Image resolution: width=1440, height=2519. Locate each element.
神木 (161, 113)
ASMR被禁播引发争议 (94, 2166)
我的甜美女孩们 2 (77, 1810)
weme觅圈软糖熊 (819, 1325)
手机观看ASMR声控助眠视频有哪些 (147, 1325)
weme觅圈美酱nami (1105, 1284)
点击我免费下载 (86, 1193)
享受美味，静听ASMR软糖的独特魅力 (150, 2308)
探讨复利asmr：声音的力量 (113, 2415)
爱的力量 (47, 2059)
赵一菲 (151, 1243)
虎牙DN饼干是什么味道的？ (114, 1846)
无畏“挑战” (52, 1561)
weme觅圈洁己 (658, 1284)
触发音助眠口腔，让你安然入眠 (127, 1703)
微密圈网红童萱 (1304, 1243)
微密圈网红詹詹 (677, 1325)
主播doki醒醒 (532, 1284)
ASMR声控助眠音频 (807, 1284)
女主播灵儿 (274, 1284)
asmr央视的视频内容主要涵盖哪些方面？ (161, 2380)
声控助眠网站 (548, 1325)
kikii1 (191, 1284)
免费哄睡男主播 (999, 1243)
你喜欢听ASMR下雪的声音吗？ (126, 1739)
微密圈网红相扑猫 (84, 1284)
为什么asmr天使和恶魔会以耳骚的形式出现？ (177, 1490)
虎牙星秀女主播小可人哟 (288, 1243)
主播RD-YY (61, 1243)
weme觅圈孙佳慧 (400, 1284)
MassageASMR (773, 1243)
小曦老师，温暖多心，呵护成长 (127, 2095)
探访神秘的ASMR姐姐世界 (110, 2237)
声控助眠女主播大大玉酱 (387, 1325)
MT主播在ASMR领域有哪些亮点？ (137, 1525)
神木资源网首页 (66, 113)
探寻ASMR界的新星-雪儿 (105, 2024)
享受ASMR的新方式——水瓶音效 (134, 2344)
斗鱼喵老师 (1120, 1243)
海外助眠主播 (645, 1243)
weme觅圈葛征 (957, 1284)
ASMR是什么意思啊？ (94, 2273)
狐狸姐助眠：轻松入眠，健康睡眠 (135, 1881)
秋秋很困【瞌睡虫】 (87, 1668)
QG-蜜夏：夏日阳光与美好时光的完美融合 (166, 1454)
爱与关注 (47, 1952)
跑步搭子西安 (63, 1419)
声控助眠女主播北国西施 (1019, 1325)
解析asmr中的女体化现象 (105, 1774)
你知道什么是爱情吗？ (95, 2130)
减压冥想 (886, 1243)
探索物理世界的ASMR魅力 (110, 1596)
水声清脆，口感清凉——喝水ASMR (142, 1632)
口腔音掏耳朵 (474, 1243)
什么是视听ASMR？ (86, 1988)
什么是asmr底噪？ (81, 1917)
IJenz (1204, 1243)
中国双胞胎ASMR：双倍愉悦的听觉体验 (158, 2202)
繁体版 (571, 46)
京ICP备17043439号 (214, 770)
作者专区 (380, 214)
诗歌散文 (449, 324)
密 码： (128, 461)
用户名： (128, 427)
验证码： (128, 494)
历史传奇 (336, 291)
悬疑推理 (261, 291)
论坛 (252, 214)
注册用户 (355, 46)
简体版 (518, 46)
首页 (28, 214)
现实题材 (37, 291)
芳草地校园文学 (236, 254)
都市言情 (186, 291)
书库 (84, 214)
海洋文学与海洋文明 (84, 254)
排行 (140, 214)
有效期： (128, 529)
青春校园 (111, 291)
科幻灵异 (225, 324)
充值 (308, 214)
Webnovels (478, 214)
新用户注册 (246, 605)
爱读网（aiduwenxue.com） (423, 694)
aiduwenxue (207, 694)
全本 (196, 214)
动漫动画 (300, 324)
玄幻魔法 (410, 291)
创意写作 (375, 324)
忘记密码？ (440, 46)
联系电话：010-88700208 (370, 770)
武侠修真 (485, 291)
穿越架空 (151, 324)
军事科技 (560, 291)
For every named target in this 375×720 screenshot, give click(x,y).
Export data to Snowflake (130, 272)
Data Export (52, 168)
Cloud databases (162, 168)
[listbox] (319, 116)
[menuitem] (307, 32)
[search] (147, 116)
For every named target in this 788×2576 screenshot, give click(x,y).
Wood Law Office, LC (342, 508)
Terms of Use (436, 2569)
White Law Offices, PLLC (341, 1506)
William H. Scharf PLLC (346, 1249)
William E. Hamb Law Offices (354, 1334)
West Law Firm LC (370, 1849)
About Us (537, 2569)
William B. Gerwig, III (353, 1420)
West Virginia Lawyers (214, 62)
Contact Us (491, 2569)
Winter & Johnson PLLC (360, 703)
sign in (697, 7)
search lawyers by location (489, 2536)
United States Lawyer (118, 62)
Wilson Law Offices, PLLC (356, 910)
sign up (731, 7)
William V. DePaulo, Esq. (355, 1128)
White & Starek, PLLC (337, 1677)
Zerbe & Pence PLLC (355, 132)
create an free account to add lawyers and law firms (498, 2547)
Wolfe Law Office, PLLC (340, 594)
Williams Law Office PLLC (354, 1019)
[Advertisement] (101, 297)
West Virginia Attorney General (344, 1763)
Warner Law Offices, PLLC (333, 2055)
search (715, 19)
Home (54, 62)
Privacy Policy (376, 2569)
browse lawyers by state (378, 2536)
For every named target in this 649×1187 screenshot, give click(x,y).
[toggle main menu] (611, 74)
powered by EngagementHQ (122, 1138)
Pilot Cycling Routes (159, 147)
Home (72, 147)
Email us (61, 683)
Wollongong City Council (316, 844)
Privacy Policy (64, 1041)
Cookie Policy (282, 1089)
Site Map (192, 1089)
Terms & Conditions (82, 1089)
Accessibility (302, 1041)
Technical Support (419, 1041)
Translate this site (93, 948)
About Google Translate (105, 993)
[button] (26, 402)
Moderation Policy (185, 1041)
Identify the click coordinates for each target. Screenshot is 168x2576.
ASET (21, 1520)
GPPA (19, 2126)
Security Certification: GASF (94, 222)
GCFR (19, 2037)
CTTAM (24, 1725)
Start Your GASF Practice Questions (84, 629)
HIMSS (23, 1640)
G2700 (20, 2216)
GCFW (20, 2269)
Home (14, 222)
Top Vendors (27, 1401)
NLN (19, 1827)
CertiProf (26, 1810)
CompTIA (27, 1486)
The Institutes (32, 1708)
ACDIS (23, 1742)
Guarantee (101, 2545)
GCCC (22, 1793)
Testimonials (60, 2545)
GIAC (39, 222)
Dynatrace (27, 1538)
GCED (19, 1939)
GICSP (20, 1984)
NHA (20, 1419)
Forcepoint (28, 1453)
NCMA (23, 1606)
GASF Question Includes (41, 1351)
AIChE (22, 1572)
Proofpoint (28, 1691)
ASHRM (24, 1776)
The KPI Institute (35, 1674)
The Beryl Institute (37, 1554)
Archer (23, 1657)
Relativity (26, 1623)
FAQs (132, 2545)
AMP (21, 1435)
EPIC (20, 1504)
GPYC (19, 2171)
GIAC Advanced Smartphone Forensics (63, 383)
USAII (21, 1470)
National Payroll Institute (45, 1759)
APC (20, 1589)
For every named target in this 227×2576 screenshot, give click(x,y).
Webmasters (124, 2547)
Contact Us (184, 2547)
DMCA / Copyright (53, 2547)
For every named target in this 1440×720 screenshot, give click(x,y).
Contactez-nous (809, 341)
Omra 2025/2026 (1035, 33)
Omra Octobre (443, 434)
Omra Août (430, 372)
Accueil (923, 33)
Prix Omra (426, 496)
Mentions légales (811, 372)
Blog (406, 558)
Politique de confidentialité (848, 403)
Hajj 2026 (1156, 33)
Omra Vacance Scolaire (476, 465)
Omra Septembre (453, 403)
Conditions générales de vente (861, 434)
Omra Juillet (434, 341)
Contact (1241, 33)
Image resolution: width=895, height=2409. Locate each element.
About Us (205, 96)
--------
#### Requirement
Lay out every line of the data above as a Markdown table with the columns Row and Line, numbering the rows in order and leaving out any blank lines.

#### Output below
| Row | Line |
|---|---|
| 1 | Image resolution: width=1440, height=2519. Locate each element. |
| 2 | 神木 (161, 113) |
| 3 | ASMR被禁播引发争议 (94, 2166) |
| 4 | 我的甜美女孩们 2 (77, 1810) |
| 5 | weme觅圈软糖熊 (819, 1325) |
| 6 | 手机观看ASMR声控助眠视频有哪些 (147, 1325) |
| 7 | weme觅圈美酱nami (1105, 1284) |
| 8 | 点击我免费下载 (86, 1193) |
| 9 | 享受美味，静听ASMR软糖的独特魅力 (150, 2308) |
| 10 | 探讨复利asmr：声音的力量 (113, 2415) |
| 11 | 爱的力量 (47, 2059) |
| 12 | 赵一菲 (151, 1243) |
| 13 | 虎牙DN饼干是什么味道的？ (114, 1846) |
| 14 | 无畏“挑战” (52, 1561) |
| 15 | weme觅圈洁己 (658, 1284) |
| 16 | 触发音助眠口腔，让你安然入眠 (127, 1703) |
| 17 | 微密圈网红童萱 (1304, 1243) |
| 18 | 微密圈网红詹詹 (677, 1325) |
| 19 | 主播doki醒醒 (532, 1284) |
| 20 | ASMR声控助眠音频 (807, 1284) |
| 21 | 女主播灵儿 (274, 1284) |
| 22 | asmr央视的视频内容主要涵盖哪些方面？ (161, 2380) |
| 23 | 声控助眠网站 (548, 1325) |
| 24 | kikii1 (191, 1284) |
| 25 | 免费哄睡男主播 (999, 1243) |
| 26 | 你喜欢听ASMR下雪的声音吗？ (126, 1739) |
| 27 | 微密圈网红相扑猫 (84, 1284) |
| 28 | 为什么asmr天使和恶魔会以耳骚的形式出现？ (177, 1490) |
| 29 | 虎牙星秀女主播小可人哟 (288, 1243) |
| 30 | 主播RD-YY (61, 1243) |
| 31 | weme觅圈孙佳慧 (400, 1284) |
| 32 | MassageASMR (773, 1243) |
| 33 | 小曦老师，温暖多心，呵护成长 (127, 2095) |
| 34 | 探访神秘的ASMR姐姐世界 (110, 2237) |
| 35 | 声控助眠女主播大大玉酱 (387, 1325) |
| 36 | MT主播在ASMR领域有哪些亮点？ (137, 1525) |
| 37 | 神木资源网首页 (66, 113) |
| 38 | 探寻ASMR界的新星-雪儿 (105, 2024) |
| 39 | 享受ASMR的新方式——水瓶音效 (134, 2344) |
| 40 | 斗鱼喵老师 (1120, 1243) |
| 41 | 海外助眠主播 (645, 1243) |
| 42 | weme觅圈葛征 (957, 1284) |
| 43 | ASMR是什么意思啊？ (94, 2273) |
| 44 | 狐狸姐助眠：轻松入眠，健康睡眠 (135, 1881) |
| 45 | 秋秋很困【瞌睡虫】 (87, 1668) |
| 46 | QG-蜜夏：夏日阳光与美好时光的完美融合 (166, 1454) |
| 47 | 爱与关注 (47, 1952) |
| 48 | 跑步搭子西安 (63, 1419) |
| 49 | 声控助眠女主播北国西施 (1019, 1325) |
| 50 | 解析asmr中的女体化现象 (105, 1774) |
| 51 | 你知道什么是爱情吗？ (95, 2130) |
| 52 | 减压冥想 (886, 1243) |
| 53 | 探索物理世界的ASMR魅力 (110, 1596) |
| 54 | 水声清脆，口感清凉——喝水ASMR (142, 1632) |
| 55 | 口腔音掏耳朵 (474, 1243) |
| 56 | 什么是视听ASMR？ (86, 1988) |
| 57 | 什么是asmr底噪？ (81, 1917) |
| 58 | IJenz (1204, 1243) |
| 59 | 中国双胞胎ASMR：双倍愉悦的听觉体验 (158, 2202) |
| 60 | 繁体版 (571, 46) |
| 61 | 京ICP备17043439号 (214, 770) |
| 62 | 作者专区 (380, 214) |
| 63 | 诗歌散文 (449, 324) |
| 64 | 密 码： (128, 461) |
| 65 | 用户名： (128, 427) |
| 66 | 验证码： (128, 494) |
| 67 | 历史传奇 (336, 291) |
| 68 | 悬疑推理 (261, 291) |
| 69 | 论坛 (252, 214) |
| 70 | 注册用户 (355, 46) |
| 71 | 简体版 (518, 46) |
| 72 | 首页 (28, 214) |
| 73 | 现实题材 (37, 291) |
| 74 | 芳草地校园文学 (236, 254) |
| 75 | 都市言情 (186, 291) |
| 76 | 书库 (84, 214) |
| 77 | 海洋文学与海洋文明 (84, 254) |
| 78 | 排行 (140, 214) |
| 79 | 有效期： (128, 529) |
| 80 | 青春校园 (111, 291) |
| 81 | 科幻灵异 (225, 324) |
| 82 | 充值 (308, 214) |
| 83 | Webnovels (478, 214) |
| 84 | 新用户注册 (246, 605) |
| 85 | 爱读网（aiduwenxue.com） (423, 694) |
| 86 | aiduwenxue (207, 694) |
| 87 | 全本 (196, 214) |
| 88 | 动漫动画 (300, 324) |
| 89 | 玄幻魔法 (410, 291) |
| 90 | 创意写作 (375, 324) |
| 91 | 忘记密码？ (440, 46) |
| 92 | 联系电话：010-88700208 (370, 770) |
| 93 | 武侠修真 (485, 291) |
| 94 | 穿越架空 (151, 324) |
| 95 | 军事科技 (560, 291) |
| 96 | For every named target in this 375×720 screenshot, give click(x,y). |
| 97 | Export data to Snowflake (130, 272) |
| 98 | Data Export (52, 168) |
| 99 | Cloud databases (162, 168) |
| 100 | [listbox] (319, 116) |
| 101 | [menuitem] (307, 32) |
| 102 | [search] (147, 116) |
| 103 | For every named target in this 788×2576 screenshot, give click(x,y). |
| 104 | Wood Law Office, LC (342, 508) |
| 105 | Terms of Use (436, 2569) |
| 106 | White Law Offices, PLLC (341, 1506) |
| 107 | William H. Scharf PLLC (346, 1249) |
| 108 | William E. Hamb Law Offices (354, 1334) |
| 109 | West Law Firm LC (370, 1849) |
| 110 | About Us (537, 2569) |
| 111 | William B. Gerwig, III (353, 1420) |
| 112 | West Virginia Lawyers (214, 62) |
| 113 | Contact Us (491, 2569) |
| 114 | Winter & Johnson PLLC (360, 703) |
| 115 | sign in (697, 7) |
| 116 | search lawyers by location (489, 2536) |
| 117 | United States Lawyer (118, 62) |
| 118 | Wilson Law Offices, PLLC (356, 910) |
| 119 | sign up (731, 7) |
| 120 | William V. DePaulo, Esq. (355, 1128) |
| 121 | White & Starek, PLLC (337, 1677) |
| 122 | Zerbe & Pence PLLC (355, 132) |
| 123 | create an free account to add lawyers and law firms (498, 2547) |
| 124 | Wolfe Law Office, PLLC (340, 594) |
| 125 | Williams Law Office PLLC (354, 1019) |
| 126 | [Advertisement] (101, 297) |
| 127 | West Virginia Attorney General (344, 1763) |
| 128 | Warner Law Offices, PLLC (333, 2055) |
| 129 | search (715, 19) |
| 130 | Home (54, 62) |
| 131 | Privacy Policy (376, 2569) |
| 132 | browse lawyers by state (378, 2536) |
| 133 | For every named target in this 649×1187 screenshot, give click(x,y). |
| 134 | [toggle main menu] (611, 74) |
| 135 | powered by EngagementHQ (122, 1138) |
| 136 | Pilot Cycling Routes (159, 147) |
| 137 | Home (72, 147) |
| 138 | Email us (61, 683) |
| 139 | Wollongong City Council (316, 844) |
| 140 | Privacy Policy (64, 1041) |
| 141 | Cookie Policy (282, 1089) |
| 142 | Site Map (192, 1089) |
| 143 | Terms & Conditions (82, 1089) |
| 144 | Accessibility (302, 1041) |
| 145 | Technical Support (419, 1041) |
| 146 | Translate this site (93, 948) |
| 147 | About Google Translate (105, 993) |
| 148 | [button] (26, 402) |
| 149 | Moderation Policy (185, 1041) |
| 150 | Identify the click coordinates for each target. Screenshot is 168x2576. |
| 151 | ASET (21, 1520) |
| 152 | GPPA (19, 2126) |
| 153 | Security Certification: GASF (94, 222) |
| 154 | GCFR (19, 2037) |
| 155 | CTTAM (24, 1725) |
| 156 | Start Your GASF Practice Questions (84, 629) |
| 157 | HIMSS (23, 1640) |
| 158 | G2700 (20, 2216) |
| 159 | GCFW (20, 2269) |
| 160 | Home (14, 222) |
| 161 | Top Vendors (27, 1401) |
| 162 | NLN (19, 1827) |
| 163 | CertiProf (26, 1810) |
| 164 | CompTIA (27, 1486) |
| 165 | The Institutes (32, 1708) |
| 166 | ACDIS (23, 1742) |
| 167 | Guarantee (101, 2545) |
| 168 | GCCC (22, 1793) |
| 169 | Testimonials (60, 2545) |
| 170 | GIAC (39, 222) |
| 171 | Dynatrace (27, 1538) |
| 172 | GCED (19, 1939) |
| 173 | GICSP (20, 1984) |
| 174 | NHA (20, 1419) |
| 175 | Forcepoint (28, 1453) |
| 176 | NCMA (23, 1606) |
| 177 | GASF Question Includes (41, 1351) |
| 178 | AIChE (22, 1572) |
| 179 | Proofpoint (28, 1691) |
| 180 | ASHRM (24, 1776) |
| 181 | The KPI Institute (35, 1674) |
| 182 | The Beryl Institute (37, 1554) |
| 183 | Archer (23, 1657) |
| 184 | Relativity (26, 1623) |
| 185 | FAQs (132, 2545) |
| 186 | AMP (21, 1435) |
| 187 | EPIC (20, 1504) |
| 188 | GPYC (19, 2171) |
| 189 | GIAC Advanced Smartphone Forensics (63, 383) |
| 190 | USAII (21, 1470) |
| 191 | National Payroll Institute (45, 1759) |
| 192 | APC (20, 1589) |
| 193 | For every named target in this 227×2576 screenshot, give click(x,y). |
| 194 | Webmasters (124, 2547) |
| 195 | Contact Us (184, 2547) |
| 196 | DMCA / Copyright (53, 2547) |
| 197 | For every named target in this 1440×720 screenshot, give click(x,y). |
| 198 | Contactez-nous (809, 341) |
| 199 | Omra 2025/2026 (1035, 33) |
| 200 | Omra Octobre (443, 434) |
| 201 | Omra Août (430, 372) |
| 202 | Accueil (923, 33) |
| 203 | Prix Omra (426, 496) |
| 204 | Mentions légales (811, 372) |
| 205 | Blog (406, 558) |
| 206 | Politique de confidentialité (848, 403) |
| 207 | Hajj 2026 (1156, 33) |
| 208 | Omra Vacance Scolaire (476, 465) |
| 209 | Omra Septembre (453, 403) |
| 210 | Conditions générales de vente (861, 434) |
| 211 | Omra Juillet (434, 341) |
| 212 | Contact (1241, 33) |
| 213 | Image resolution: width=895, height=2409. Locate each element. |
| 214 | About Us (205, 96) |